What's in bookmarking bookmarks: Data Science Edition


Photo by the Author
The obvious Getting started
Keeping up with data science isn't always easy. Every day there are new libraries, papers, datasets, and tools, and I can't remember them all. I've found that just following stories or threads doesn't really work. It helps a lot to have a few tools ready. For me, it's like a little hub where I keep research, coded objects, datasets, visualizations, and quick references all in one place. After trying a bunch of things, I now have 10 bookmarks that I use all the time. They help me stay focused, save time, and know what's going on. Every morning I open them and they set the tone for my day. Here's a look at my top bookmarks and why I keep them:
The obvious 1. ARXIV: Machine Learning (CS.LG) New Papers
arxiv this is where I explore the latest machine learning research. The CS.LG section covers everything from theory using machine learning in NLP, visualization, and RL. I bookmark and check back often so I don't miss papers that might inspire new ideas or projects. It's a great way to stay ahead and learn about new methods before they hit articles or github.
The obvious 2. GitHub Trending Python repos
This page It features the most popular Python projects every week, new libraries and test tools. I'm bookmarking it because data science isn't about algorithms, it's about tools. Advanced scanning helps me identify useful libraries or patterns early, before they become too crowded. Just 10 minutes a week here usually gives me one or two things to try.
The obvious 3. Data is quantitative
Data is abundant Is a newsletter and archive full of unusual and interesting datasets. I keep it bookmarked because it's great to get project ideas, tutorials, or hancathon challenges. Each data has a short description and a link. It's an easy way to explore new data and get ideas beyond kaggle or standard sources.
The obvious 4. The rundown ai
The rundown ai It combines top AI and machine learning news and papers, saving you hours of searching. Whether it's a new paper, a tool release, or an emerging method, it provides a quick overview to see what's relevant. Basically, it's an easy way to stay informed and keep up with trends.
The obvious 5. Rawgraphs
Rawgraphs is a free, browser-based tool for creating clean, visual charts quickly. I can create intuitive visualizations from CSV or JSON without complex writing Matplotlib or is born the code. Great for spotting trends, sellers, or charting reports. Charts are easily exported in vector formats, so they look great on slides or articles.
The obvious 6. Quartz is Bad Data
This page Quartz Data Sheet it's one of my go-tos whenever I'm cleaning up dirty data. It goes through common problems like missing values, wrapped text, inconsistent formatting, and erroneous numbers, and gives tips on how to fix them. Dirty data is part of the job, and this guide saves me a lot of troubleshooting. I also like how it's organized by who should fix what, which makes tracking and troubleshooting very easy.
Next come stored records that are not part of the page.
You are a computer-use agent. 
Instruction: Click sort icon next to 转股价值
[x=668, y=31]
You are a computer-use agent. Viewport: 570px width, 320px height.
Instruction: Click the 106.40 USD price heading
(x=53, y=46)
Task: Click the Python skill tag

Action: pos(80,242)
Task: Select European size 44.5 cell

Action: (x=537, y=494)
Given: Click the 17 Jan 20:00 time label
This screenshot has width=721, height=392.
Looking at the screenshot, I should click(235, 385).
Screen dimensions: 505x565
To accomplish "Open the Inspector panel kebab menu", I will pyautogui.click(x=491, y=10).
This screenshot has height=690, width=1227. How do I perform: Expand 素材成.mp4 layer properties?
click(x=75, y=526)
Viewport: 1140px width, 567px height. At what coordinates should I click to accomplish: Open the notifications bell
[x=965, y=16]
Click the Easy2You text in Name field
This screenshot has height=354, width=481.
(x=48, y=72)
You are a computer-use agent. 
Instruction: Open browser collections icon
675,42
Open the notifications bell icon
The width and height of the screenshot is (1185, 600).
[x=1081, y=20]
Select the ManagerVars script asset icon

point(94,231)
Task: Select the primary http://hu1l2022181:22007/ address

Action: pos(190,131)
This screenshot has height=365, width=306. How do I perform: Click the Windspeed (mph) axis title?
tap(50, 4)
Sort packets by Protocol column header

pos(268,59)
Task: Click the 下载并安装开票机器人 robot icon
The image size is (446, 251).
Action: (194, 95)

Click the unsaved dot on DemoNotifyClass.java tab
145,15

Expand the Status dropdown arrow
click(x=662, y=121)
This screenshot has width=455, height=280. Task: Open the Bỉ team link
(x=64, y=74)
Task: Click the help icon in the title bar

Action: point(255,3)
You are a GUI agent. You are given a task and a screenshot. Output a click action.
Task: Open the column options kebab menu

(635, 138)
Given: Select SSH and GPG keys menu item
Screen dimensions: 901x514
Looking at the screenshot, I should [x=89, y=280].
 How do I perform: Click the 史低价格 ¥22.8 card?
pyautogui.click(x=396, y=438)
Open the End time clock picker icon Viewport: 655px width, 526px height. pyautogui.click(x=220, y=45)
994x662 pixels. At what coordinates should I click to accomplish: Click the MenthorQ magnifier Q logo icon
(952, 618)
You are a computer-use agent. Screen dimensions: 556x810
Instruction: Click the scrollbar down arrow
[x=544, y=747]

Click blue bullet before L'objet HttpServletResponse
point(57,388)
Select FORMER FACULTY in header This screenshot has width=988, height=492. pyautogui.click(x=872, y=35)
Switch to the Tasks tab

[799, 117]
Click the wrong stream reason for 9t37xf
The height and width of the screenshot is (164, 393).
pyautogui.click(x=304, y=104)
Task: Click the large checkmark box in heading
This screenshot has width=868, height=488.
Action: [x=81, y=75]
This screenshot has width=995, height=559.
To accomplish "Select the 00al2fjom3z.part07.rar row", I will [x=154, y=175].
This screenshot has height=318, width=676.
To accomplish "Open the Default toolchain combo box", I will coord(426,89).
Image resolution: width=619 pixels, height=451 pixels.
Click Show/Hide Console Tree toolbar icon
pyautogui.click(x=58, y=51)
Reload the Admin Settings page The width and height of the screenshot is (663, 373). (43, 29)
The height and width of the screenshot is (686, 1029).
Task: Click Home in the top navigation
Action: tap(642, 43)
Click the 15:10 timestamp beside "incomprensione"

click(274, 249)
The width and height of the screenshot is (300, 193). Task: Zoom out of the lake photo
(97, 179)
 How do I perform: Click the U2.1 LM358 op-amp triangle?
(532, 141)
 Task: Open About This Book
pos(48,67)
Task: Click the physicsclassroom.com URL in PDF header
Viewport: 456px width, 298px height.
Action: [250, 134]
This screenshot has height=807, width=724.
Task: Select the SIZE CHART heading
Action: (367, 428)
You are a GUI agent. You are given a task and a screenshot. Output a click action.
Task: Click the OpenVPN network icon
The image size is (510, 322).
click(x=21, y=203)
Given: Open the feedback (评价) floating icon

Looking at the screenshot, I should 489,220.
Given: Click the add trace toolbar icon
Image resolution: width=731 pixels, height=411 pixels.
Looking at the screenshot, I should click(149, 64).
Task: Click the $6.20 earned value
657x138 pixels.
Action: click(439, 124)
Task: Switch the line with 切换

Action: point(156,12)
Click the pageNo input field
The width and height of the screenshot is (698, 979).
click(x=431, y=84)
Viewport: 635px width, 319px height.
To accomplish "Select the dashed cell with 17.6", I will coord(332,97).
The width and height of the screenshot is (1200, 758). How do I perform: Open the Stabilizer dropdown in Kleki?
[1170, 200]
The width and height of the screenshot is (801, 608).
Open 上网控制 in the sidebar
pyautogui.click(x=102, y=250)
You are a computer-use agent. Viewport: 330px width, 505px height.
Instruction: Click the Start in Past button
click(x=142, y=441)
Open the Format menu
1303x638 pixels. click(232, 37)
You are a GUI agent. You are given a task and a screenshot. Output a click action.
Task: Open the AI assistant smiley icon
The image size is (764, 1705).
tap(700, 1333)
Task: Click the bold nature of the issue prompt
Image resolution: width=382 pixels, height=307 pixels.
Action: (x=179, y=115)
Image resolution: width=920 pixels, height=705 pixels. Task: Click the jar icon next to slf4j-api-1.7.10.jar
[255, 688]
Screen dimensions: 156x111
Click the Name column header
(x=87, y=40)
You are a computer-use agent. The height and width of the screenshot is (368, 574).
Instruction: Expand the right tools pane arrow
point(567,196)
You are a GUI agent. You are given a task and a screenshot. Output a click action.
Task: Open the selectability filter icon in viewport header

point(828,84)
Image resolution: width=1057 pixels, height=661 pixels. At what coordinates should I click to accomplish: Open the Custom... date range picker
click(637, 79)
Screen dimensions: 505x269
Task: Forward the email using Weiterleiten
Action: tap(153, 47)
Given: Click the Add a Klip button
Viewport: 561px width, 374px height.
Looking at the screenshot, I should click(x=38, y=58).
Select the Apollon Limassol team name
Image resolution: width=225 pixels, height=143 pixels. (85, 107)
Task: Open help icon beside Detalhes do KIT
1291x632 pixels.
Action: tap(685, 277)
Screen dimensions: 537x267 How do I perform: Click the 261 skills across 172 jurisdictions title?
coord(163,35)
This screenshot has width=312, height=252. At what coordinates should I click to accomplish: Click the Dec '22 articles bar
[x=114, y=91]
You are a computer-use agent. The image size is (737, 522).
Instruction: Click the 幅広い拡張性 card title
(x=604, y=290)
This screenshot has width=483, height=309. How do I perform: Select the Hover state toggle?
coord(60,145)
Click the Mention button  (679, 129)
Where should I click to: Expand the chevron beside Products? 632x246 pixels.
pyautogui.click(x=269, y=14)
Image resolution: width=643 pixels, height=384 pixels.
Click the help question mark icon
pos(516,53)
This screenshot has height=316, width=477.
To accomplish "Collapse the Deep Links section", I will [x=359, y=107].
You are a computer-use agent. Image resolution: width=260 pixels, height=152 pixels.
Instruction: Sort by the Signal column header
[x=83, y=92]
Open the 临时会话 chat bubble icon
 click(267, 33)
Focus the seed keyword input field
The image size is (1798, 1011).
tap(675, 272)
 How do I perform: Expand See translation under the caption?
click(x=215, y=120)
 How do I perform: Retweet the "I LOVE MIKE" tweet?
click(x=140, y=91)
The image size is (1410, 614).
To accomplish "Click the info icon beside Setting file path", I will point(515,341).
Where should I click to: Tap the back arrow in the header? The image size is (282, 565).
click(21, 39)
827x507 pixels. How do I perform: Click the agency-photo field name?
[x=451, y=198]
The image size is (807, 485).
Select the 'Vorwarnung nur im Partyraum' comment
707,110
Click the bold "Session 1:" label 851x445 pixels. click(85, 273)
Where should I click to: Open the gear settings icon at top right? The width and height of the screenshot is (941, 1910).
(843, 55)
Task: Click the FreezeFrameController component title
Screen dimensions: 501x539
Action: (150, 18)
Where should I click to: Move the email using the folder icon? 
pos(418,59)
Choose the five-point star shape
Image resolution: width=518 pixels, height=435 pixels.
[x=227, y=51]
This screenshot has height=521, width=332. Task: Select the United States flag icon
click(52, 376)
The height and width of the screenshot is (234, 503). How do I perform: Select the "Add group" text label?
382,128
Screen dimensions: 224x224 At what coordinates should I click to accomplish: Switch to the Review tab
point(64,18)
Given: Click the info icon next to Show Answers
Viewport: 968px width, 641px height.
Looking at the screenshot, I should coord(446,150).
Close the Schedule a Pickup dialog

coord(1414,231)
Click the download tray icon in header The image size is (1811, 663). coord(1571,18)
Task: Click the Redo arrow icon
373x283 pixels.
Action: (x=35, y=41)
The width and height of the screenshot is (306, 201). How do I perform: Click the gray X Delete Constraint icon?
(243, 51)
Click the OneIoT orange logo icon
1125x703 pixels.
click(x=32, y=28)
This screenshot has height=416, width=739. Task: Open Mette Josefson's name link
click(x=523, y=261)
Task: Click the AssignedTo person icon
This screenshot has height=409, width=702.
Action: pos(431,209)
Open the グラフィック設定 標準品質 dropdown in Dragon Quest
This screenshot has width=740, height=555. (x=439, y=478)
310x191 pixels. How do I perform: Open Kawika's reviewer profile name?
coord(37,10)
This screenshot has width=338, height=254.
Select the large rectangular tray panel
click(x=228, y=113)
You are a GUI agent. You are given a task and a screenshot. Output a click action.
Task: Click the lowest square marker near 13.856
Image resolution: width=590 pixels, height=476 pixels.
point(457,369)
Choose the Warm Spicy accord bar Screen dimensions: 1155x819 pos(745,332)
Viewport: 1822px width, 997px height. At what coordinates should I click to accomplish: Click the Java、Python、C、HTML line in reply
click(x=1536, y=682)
The obvious 7. Five minute calculations
Five minute math A quick reference to important math concepts and formulas. I can easily cover topics like hypothesis testing, probability distribution, correlation, and descriptive statistics in just a few minutes. It cooks when you look up math, prep courses, or write tutorials without digging in books.
The obvious 8. Terrible data analysis
Terrible data analysis github collection of tools and resources for all parts of the data workflow. I'm keeping it bookmarked because it's great for cleaning, manipulation, data visualization, and machine learning pipelines. When I try new libraries, update my tools, or share with colleagues or students, it helps me quickly to find reliable, well-maintained tools.
The obvious 9. MockAroo
mockAroo is a tool for generating random data and mocking apis. I can quickly create meaningful data in CSV, JSON, SQL, or Excel without typing everything by hand. Great for testing code, dashboards, or machine learning workflows, including tactical edge cases. Funny APIs also let me work early and back at the same time.
The obvious 10. Foorilla
Foorilla is a platform for technical and data work. I use it to search for new openings, follow companies, and filter jobs by title, location, or distance options. You can also export lists in CSV or JSON, making it easy to track opportunities. It's an easy way to stay updated in the job market without rusting between multiple locations.
Kanwal Mehreen Is a machine learning engineer and technical writer with a strong interest in data science and the intersection of AI and medicine. Authored the eBook “Increasing Productivity with Chatgpt”. As a Google Event 2022 APAC host, she is a symbol of diversity and excellence in education. He has also been recognized as a teradata distinction in tech scholar, a mitacs Globalk research scholar, and a Harvard WeCode Scholar. Kanwal is a passionate advocate for change, who has created femcodes to empower women.